As audiences and storytellers moved into the 2010s, people's biggest fears took another inward turn. The calls were coming from inside the house -- the personified house. Were the real monsters humanity all along? Social commentary horror hit its greatest highs since Rod Serling's Twilight Zone stories of the 1960s with auteurs like Jordan Peele carrying the torch into the pit of man's fears. Get Out became an instant classic by tapping into more personal and cerebral fears, namely the sinister effects of sugar-coated, sly racism. And if the monsters weren't our darker, crueler human selves, they were the grief we carried with us, such as in The Babadook.

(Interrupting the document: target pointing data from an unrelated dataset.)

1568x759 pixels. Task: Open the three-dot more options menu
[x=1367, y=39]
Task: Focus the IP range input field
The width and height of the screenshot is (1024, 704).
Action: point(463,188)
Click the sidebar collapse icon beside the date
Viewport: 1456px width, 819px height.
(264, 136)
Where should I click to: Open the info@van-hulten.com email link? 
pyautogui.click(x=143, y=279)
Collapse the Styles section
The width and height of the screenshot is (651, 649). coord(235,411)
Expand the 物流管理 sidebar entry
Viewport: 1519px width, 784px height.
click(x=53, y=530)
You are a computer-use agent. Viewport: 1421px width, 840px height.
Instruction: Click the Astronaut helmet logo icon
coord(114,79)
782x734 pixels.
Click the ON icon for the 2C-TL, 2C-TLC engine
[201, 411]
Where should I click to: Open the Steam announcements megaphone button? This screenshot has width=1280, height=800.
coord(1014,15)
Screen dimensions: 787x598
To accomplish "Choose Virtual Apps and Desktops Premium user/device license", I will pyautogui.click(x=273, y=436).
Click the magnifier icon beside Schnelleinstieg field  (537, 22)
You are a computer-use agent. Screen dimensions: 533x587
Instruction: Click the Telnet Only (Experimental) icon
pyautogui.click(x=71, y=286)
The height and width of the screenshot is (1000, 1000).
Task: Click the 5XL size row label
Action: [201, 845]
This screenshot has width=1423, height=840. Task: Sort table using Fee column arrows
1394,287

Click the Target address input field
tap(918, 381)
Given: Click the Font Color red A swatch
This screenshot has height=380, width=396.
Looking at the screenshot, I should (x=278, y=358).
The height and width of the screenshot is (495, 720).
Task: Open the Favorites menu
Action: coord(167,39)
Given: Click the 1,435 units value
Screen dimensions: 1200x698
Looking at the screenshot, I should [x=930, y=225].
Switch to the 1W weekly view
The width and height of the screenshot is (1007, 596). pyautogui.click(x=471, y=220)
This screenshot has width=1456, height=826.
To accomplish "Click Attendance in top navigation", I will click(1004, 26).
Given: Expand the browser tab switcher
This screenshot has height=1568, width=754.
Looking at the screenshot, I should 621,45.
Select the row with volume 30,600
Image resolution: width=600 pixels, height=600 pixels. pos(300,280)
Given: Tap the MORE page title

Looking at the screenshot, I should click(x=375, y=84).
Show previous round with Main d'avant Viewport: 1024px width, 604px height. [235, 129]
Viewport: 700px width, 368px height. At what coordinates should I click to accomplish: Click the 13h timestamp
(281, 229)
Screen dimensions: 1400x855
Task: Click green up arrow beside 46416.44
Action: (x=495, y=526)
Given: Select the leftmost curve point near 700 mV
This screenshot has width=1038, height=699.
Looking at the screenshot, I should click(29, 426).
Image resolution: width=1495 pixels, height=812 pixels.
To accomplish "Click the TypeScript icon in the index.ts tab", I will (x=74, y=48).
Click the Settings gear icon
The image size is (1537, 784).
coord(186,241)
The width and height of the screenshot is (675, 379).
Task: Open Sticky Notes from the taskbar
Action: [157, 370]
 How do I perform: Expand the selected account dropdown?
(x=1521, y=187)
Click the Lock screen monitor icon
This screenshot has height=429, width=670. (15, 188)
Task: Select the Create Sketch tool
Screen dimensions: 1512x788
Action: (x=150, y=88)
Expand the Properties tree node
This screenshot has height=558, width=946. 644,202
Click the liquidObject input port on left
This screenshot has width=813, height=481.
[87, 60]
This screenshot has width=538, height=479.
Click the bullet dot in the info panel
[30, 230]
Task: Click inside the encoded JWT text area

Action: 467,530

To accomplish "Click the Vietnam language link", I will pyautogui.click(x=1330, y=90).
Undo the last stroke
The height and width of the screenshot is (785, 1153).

The 2010s/2020s Transitioned to the Idea That the Monster Is Trauma

The Bent-Neck Lady's ghost descends In The Haunting Of Hill House

As we continue on through the later 2010s through the early 2020s of today, horror continues to creep inside of us. There is a new influx of ghost stories in tumultuous times, found in Mike Flanagan's The Haunting anthologies or the sins of generations coming to a head in the Fear Street trilogy, representing collective fears of personal and generational pasts literally coming back to haunt. A Lynchian sense of dread pervades the landscape, rich with feelings of being trapped in a life people never envisioned for themselves, like the eerie claustrophobia of Vivarium.